Die junge Kunstszene
„Young Blood 4“ bringt rumänische Vertreter der jüngeren Künstlergenerationen, Studenten, Absolventen und aufstrebende Künstler im Prozess der (Selbst-)Entdeckung, des Experimentierens und des Ausdrückens ihrer eigenen Auffassung von der zeitgenössischen Kunst zusammen. Diese zeigen, dass die Umsetzung des ästhetischen Pluralismus über Themen wie innerer Raum, Liebe und Anderssein hinaus von zeitgenössischen Sensibilitäten, persönlichen Geschichten und einer klaren Beziehung zur visuellen Kultur und der sozialen Dimension der Kunst geleitet wird. „Alles Betrachtete ist hypersubjektiv“, warnt Kuratorin Călina Coman.

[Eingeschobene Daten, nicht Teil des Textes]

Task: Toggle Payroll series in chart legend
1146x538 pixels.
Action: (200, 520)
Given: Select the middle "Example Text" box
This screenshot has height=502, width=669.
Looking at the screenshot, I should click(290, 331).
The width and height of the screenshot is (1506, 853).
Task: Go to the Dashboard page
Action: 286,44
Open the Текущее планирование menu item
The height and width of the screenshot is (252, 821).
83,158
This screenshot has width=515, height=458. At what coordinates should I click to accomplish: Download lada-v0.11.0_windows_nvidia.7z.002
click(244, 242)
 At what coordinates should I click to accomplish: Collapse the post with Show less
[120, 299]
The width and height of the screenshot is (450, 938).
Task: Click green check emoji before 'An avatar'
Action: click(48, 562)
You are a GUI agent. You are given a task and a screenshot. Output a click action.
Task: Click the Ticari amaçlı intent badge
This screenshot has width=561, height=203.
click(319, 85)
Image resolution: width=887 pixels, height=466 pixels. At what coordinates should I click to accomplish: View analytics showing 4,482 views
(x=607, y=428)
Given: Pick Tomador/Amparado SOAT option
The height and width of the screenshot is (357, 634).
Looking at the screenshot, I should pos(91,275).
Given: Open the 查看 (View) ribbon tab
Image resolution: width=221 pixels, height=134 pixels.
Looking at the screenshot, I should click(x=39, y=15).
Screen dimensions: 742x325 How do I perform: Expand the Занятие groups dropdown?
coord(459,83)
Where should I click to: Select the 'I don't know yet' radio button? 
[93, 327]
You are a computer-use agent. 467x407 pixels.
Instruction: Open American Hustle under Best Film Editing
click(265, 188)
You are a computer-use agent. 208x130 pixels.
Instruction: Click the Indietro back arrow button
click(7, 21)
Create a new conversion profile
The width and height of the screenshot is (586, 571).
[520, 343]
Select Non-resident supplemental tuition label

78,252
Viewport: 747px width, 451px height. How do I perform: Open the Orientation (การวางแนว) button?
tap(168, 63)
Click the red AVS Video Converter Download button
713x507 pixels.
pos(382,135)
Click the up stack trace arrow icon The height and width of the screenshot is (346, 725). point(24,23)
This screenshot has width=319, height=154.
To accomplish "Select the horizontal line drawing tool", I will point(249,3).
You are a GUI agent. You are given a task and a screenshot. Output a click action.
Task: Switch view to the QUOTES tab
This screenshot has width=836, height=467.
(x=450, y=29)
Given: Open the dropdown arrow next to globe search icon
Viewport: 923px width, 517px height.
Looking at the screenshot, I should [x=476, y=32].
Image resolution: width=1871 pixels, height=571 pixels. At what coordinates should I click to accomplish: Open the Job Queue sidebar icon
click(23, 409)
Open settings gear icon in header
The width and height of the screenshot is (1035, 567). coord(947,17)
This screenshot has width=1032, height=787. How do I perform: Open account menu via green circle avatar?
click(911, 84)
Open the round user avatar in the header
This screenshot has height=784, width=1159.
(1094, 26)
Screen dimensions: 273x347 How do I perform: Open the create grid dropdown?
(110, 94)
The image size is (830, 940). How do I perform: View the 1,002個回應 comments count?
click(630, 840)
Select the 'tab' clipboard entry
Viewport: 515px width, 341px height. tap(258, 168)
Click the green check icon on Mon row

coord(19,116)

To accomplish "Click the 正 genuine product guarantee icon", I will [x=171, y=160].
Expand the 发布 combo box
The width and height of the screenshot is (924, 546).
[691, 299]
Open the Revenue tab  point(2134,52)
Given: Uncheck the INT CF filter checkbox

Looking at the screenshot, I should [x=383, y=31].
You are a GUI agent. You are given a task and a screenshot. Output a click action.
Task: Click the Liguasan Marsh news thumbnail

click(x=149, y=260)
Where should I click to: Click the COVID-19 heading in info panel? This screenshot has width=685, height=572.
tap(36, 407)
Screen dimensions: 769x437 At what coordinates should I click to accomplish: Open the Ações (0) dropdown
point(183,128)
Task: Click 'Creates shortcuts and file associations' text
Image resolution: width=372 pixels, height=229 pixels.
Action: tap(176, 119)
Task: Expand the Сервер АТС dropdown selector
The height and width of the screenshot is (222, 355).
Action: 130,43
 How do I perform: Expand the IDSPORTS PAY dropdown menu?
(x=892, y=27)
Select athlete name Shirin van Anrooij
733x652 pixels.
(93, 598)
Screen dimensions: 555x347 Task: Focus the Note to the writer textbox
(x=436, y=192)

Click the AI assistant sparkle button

Eingriffe in Medienfotografie
Die internationalen Gastkünstler dieser Ausgabe sind die deutschen Fotokünstler Michael Schäfer (geb. 1964) und Viktoria Binschtok (geb. 1972) mit der von Christin Müller kuratierten ifa-Ausstellung „With/Against the Flow“, die zeitgenössische Eingriffe in Medienfotografie zeigt. Die Fotokünstler nutzen Medienbilder und erkunden unterschiedliche Arten ihrer Funktionsweise. Sie thematisieren zudem die zunehmende Autonomie von Bildern in einer vernetzten Welt, die künftig von digitalen Algorithmen dominiert sein wird.
Als Grundlage der „Vorbilder“-Serie von Michael Schäfer dienen Fotos von Persönlichkeiten aus Politik und Wirtschaft, überwiegend im Nachrichtenmagazin „Der Spiegel“ erschienen, denen der Fotograf von ihm aufgenommene Köpfe und Körper von Statisten montiert, um das Zusammenspiel von inszenierter Politikerpose, dem verdichteten Moment der Aufnahme und der begleitenden Bildbeschriftung auf Magazinseiten offenzulegen.
In ihrer Serie „World of Details“ überlagert Viktoria Binschtok New Yorker Straßenbilder aus Google Street View und ihre eigenen fotografischen Detailaufnahmen, um das automatisierte Google-Straßenbild mit ihrer subjektiven Wahrnehmung von eben jener urbanen Realität abzugleichen.
„Art Safari“ kann donnerstags bis sonntags, zwischen 12 und 21 Uhr, bis zum 27. Juli im Dacia-România Palais (Lipscani-Str. Nr. 18-20) besucht werden. Eintrittskarten sind unter www.artsafari.ro oder beim Eingang verfügbar.